**ФРАГМЕНТ СТРАНИЦЫ:**
Выхода нет — страница 8 из 37

Нам интересно живое. Живое — это наши отношения с нашими собратьями, с жизнью вокруг нас. Когда у нас есть всё, о чём только можно просить в рамках разумного, все материальные удобства, которые есть у вас на Западе, естественным образом возникает вопрос: «И это всё?» Как только вы задали себе этот вопрос, возникла проблема. Если это всё, что есть, какой тогда следующий шаг предпринять? Мы не видим никакого смысла своей жизни и поэтому задаём этот вопрос себе и кидаемся с ним на каждого, у кого, как вы думаете, есть ответы.

**ЗАПИСИ:**

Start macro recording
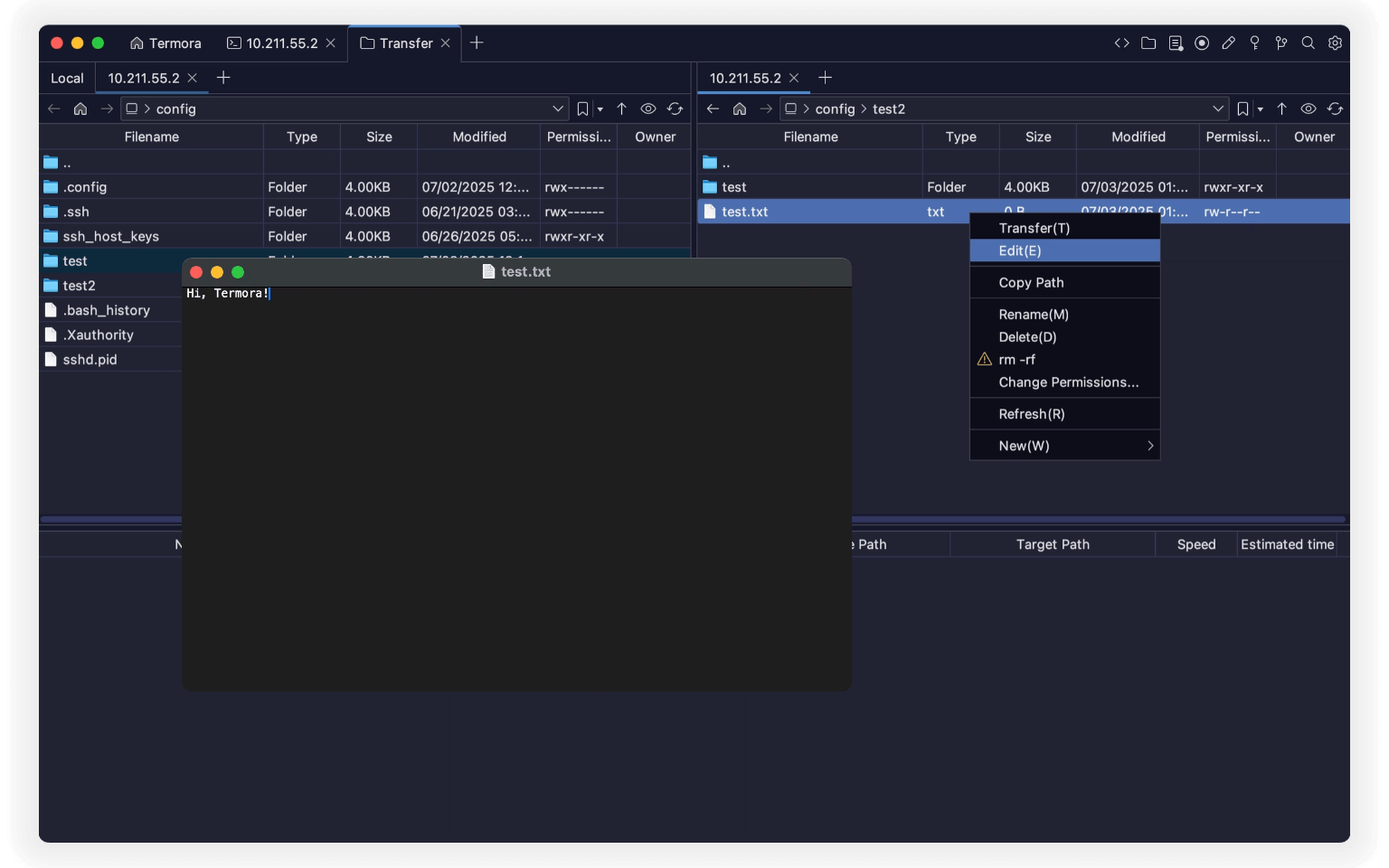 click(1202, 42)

==

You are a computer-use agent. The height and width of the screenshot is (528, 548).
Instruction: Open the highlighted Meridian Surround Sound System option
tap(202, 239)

**ЗАДАНИЯ:**
**a)** Ответьте на вопросы по фрагменту страницы о поисках смысла жизни:
(i) Что нам интересно?
(ii) Какой вопрос естественным образом возникает, когда есть все материальные удобства?
(iii) Чего мы не видим в своей жизни?
**b)** Подхватите фрагмент страницы о поисках смысла жизни и продолжите его после последнего предложения.

**ОТВЕТЫ:**
**a)**
(i) Живое.
(ii) «И это всё?»
(iii) Никакого смысла.

**b)**
В чём смысл жизни? В чём её предназначение? У неё может быть свой смысл, своя цель. Через понимание смысла и цели жизни мы никоим образом не улучшим, не изменим, не трансформируем и не сменим наши модели поведения. Но существует надежда, что, поняв смысл жизни, мы сможем вызвать изменения. Может, и нет никакого смысла жизни. Если у неё есть смысл, то он и так осуществляется здесь. Желание понять смысл жизни выглядит тщетной попыткой с нашей стороны. Мы же продолжаем задавать эти вопросы.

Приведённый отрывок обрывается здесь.